Sizce DAİŞ tekrardan canlanmasının zeminini nerden buluyor?

DAİŞ’in tekrardan saldırma zeminini bulmasının iki nedeni var;

* Güney’deki boşluktan kaynaklanıyor. KDP’nin siyaseti nedeniyle çok büyük bir ekonomik kriz var. Bu yoksulluk zemini DAİŞ’in canlamasına neden oluyor. İnsanları satın alıyorlar. Asker yapıyorlar.

* Irak’ta yaşanan çelişkiler de buna zemin sunuyor. Seçimlere katılım çok düşüktü. Demokrasilere göre meşru bile değildir.

DAİŞ’in bu şekilde saldırılarının devam etmesi halinde nasıl sonuçlar ortaya çıkabilir?

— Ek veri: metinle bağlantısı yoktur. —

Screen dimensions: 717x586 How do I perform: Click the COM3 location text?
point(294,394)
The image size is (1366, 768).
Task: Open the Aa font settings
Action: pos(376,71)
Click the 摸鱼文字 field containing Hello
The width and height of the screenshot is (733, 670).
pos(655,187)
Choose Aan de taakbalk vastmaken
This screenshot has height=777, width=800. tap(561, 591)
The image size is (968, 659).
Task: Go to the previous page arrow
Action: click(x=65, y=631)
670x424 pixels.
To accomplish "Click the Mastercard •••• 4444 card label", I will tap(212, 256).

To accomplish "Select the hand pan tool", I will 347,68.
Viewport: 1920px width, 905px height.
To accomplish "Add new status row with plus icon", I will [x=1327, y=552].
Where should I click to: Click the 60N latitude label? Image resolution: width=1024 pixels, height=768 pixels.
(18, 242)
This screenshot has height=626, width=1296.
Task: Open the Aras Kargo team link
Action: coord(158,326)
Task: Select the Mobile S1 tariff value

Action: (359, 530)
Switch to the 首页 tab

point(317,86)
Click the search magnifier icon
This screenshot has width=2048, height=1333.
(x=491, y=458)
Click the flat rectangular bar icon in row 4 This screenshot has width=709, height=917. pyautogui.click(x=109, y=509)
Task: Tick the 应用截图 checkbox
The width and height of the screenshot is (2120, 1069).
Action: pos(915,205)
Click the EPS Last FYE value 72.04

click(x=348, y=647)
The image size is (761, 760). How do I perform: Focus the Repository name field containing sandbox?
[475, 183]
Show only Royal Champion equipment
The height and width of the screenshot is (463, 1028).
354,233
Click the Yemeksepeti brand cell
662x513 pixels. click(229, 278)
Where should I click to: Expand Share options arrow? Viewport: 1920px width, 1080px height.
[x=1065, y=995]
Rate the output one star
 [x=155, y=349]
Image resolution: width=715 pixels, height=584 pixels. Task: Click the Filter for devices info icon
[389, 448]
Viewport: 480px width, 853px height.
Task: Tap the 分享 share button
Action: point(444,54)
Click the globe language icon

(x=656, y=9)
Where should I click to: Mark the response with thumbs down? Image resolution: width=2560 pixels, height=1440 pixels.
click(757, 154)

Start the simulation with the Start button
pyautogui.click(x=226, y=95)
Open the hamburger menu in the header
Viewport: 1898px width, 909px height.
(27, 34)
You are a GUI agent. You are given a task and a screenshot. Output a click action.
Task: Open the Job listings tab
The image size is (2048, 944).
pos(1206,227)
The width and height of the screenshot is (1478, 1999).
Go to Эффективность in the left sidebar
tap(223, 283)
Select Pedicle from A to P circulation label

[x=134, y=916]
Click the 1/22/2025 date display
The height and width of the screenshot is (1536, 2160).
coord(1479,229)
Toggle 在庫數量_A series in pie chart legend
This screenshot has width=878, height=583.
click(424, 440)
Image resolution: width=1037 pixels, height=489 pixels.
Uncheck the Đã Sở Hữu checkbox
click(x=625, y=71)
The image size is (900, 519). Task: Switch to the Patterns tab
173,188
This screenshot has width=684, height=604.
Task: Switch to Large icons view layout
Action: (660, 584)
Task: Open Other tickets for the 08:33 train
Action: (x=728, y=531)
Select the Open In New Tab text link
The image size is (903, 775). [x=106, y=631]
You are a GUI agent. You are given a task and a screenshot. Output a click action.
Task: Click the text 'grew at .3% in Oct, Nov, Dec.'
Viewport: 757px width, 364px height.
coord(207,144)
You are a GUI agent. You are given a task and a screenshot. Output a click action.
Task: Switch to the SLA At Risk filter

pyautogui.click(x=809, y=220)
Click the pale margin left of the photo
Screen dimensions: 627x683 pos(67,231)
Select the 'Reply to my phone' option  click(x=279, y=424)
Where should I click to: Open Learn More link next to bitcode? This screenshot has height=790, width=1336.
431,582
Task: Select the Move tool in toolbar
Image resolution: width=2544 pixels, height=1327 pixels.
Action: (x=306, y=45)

Birçok şehri ele geçirirler. KDP ve Irak’ın yarattığı zemine, Türk devletinin verdiği destek de eklenince DAİŞ’in etki alanı genişler. Uluslararası Koalisyon’un bunu iyi anlaması gerekir. DAİŞ’in başı Erdoğan’dır ve hüküm sürdüğü sürece DAİŞ bitmeyecektir. Erdoğan ruhani babasıdır. Erdoğan, DAİŞ ve Müslüman Kardeşler, aynı fikir ve zihniyete sahipler. Bunlar birbirlerine siyasi değil, fikir olarak bağlılar.